High-resolution MEMRI characterizes laminar specific ascending and descending spinal cord pathways in rats

[Display omitted] •Systemic administration of MnCl2 led to increased MRI contrast in discrete laminae of the spinal cord.•In-vivo MEMRI measurements could detect ascending and descending tracts with ultra-high resolution of 69 microns in a living animal.•Histology analysis delineated specific areas of the spinal cord that correspond to regions discernible after MnCl2 MRI contrast enhancement. The spinal cord is composed of nine distinct cellular laminae that currently can only be visualized by histological methods. Developing imaging methods that can visualize laminar architecture in-vivo is of significant interest. Manganese enhanced magnetic resonance imaging (MEMRI) yields valuable architectural and functional information about the brain and has great potential in characterizing neural pathways in the spinal cord.

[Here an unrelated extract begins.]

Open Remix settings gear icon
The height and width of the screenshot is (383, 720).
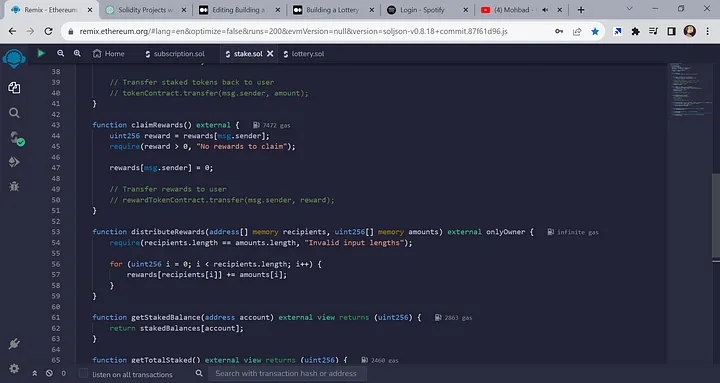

Here we apply MEMRI to visualize laminae architecture in the thoracic region of the spinal cord with ultra-high resolution. Manganese chloride (MnCl2) was delivered systemically and imaging of the lumbar and thoracic spinal cord levels was acquired in high field, 11.7 T MRI scanner, 48 h following MnCl2 administration. Here we demonstrate laminar specific signal enhancement in the spinal cord of rats administered with MnCl2 with 69 μm in-plane resolution. We also report reduced T1 values over time in MnCl2 groups across laminae IIX. This is the first study to demonstrate that MEMRI is capable of identifying spinal laminae at a high resolution of 69 μm in a living animal. This would enable the visualization of architecture and function of distinct regions with improved resolution, in healthy and diseased animal models. The regions with the largest T1 enhancements were observed to correspond to laminae that contain either high cell density or large motor neurons, making MEMRI an excellent tool for studying spinal cord architecture, physiology and function in different animal models.